Em busca de terapias experimentais para o filho, o empresário conheceu pesquisadores em vários países que se dedicam a estudar esse tipo de tumor. Entre eles, o americano Roger Packer, co-presidente do Comitê de Neoplasias Malignas Cerebrais do Instituto Nacional do Câncer dos Estados Unidos (NCI) e uma das maiores autoridades em neurooncologia pediátrica no mundo.

Com a orientação de Parcker, Frederico tem participado de protocolos clínicos para o tratamento do meduloblastoma recorrente. Também teve acesso a um novo tipo de radioterapia não disponível no Brasil. Segundo o pai, o quadro clínico está estável. “Ele tem vivido a vida dele normalmente, vai à escola, é um menino muito corajoso, enfrenta tudo o que tem que enfrentar.”

Um outro aspecto dramático do meduloblastoma é que muitas crianças que se curam do tumor podem sofrer sequelas sérias do tratamento. “A radioterapia teve evolução, mas a quimioterapia continua a mesma há 30 anos. As crianças que se curam podem ter muitos efeitos colaterais, como problemas cognitivos, de crescimento e até mesmo tumores secundários.”

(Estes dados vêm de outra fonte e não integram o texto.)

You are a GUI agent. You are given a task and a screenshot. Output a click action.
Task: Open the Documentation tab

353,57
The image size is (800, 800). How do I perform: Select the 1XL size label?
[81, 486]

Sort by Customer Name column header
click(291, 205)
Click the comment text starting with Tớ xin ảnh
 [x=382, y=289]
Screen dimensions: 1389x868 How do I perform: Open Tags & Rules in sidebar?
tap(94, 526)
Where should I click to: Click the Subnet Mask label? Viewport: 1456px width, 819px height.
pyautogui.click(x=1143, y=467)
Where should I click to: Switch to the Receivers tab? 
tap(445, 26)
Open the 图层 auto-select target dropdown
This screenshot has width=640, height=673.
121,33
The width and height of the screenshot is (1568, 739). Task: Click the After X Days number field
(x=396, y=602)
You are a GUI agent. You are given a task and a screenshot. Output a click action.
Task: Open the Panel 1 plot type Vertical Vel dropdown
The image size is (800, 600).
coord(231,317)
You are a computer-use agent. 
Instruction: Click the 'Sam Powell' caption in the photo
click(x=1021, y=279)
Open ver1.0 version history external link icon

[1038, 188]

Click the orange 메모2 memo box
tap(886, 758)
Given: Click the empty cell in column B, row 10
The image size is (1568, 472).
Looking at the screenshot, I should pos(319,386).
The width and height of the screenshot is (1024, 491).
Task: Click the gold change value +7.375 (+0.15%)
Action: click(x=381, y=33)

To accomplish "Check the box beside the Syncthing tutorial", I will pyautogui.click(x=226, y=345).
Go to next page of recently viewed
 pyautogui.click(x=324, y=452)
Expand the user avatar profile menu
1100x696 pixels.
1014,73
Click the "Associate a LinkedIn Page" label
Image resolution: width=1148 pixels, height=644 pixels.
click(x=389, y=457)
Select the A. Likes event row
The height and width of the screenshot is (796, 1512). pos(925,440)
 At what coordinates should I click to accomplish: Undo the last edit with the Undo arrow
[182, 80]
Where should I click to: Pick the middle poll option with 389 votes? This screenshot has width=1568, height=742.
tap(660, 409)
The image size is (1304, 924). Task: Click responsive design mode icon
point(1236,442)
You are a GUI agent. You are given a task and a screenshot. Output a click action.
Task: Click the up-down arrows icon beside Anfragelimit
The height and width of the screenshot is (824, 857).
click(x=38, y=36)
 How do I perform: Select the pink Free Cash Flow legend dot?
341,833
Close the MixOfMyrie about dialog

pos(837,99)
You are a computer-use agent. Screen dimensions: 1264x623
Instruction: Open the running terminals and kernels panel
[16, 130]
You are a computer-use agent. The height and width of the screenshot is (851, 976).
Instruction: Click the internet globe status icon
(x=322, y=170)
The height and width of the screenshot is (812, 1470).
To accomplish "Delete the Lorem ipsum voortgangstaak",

Foi a partir do inconformismo com as baixas taxas gerais de sobrevida nos casos de recidiva e com os efeitos tóxicos dos tratamentos que Goldsztein decidiu que faria algo a mais do que apenas buscar terapias possíveis para o filho. “Por muitos anos me questionava sobre qual era minha missão nesta vida. Há dois anos, eu encontrei.”

Criação da rede mundial de pesquisas

Em 2021, ele criou a Medulloblastoma Initiative, que articula apoio financeiro a um consórcio de 13 laboratórios com tradição na pesquisa de meduloblastoma, instalados em instituições renomadas nos Estados Unidos, Canadá e Alemanha.

Chamado Cure Group 4 Consortium, o time é formado por um grupo de pesquisadores, entre eles, alguns dos principais cientistas que investigam meduloblastoma no mundo. Roger Parcker está na liderança. “Em vez de os laboratórios competirem entre si, estão fazendo um trabalho conjunto e sinérgico para buscar a cura o mais depressa possível.”

Arrecadação ao redor do mundo

Até o momento, além dos US$ 3 milhões doados pela família Goldsztein, foram arrecadados mais de US$ 8 milhões em contribuições pelo mundo. Até o fim deste ano, a iniciativa quer alcançar a meta de US$ 15 milhões. Segundo Goldsztein, o investimento é necessário para o desenvolvimento dos testes clínicos em pacientes, que devem acontecer, inclusive, no Brasil.

Nos primeiros seis meses de atividades, o grupo fez uma descoberta inédita: a identificação do provável mecanismo de desenvolvimento da célula que dá origem ao meduloblastoma.

O artigo científico relatando a descoberta, com o reconhecimento ao apoio da Medulloblastoma Initiative, foi publicado em setembro de 2022 na revista Nature.

De acordo com Goldsztein, a previsão é que até o início de 2024 o grupo submeta ao FDA (agência americana que regula alimentos e medicamentos) os primeiros ensaios clínicos. “São dois ligados às células T [que desempenham papel central na resposta imunológica contra patógenos] e um que busca uma vacina de RNA específica para o meduloblastoma.”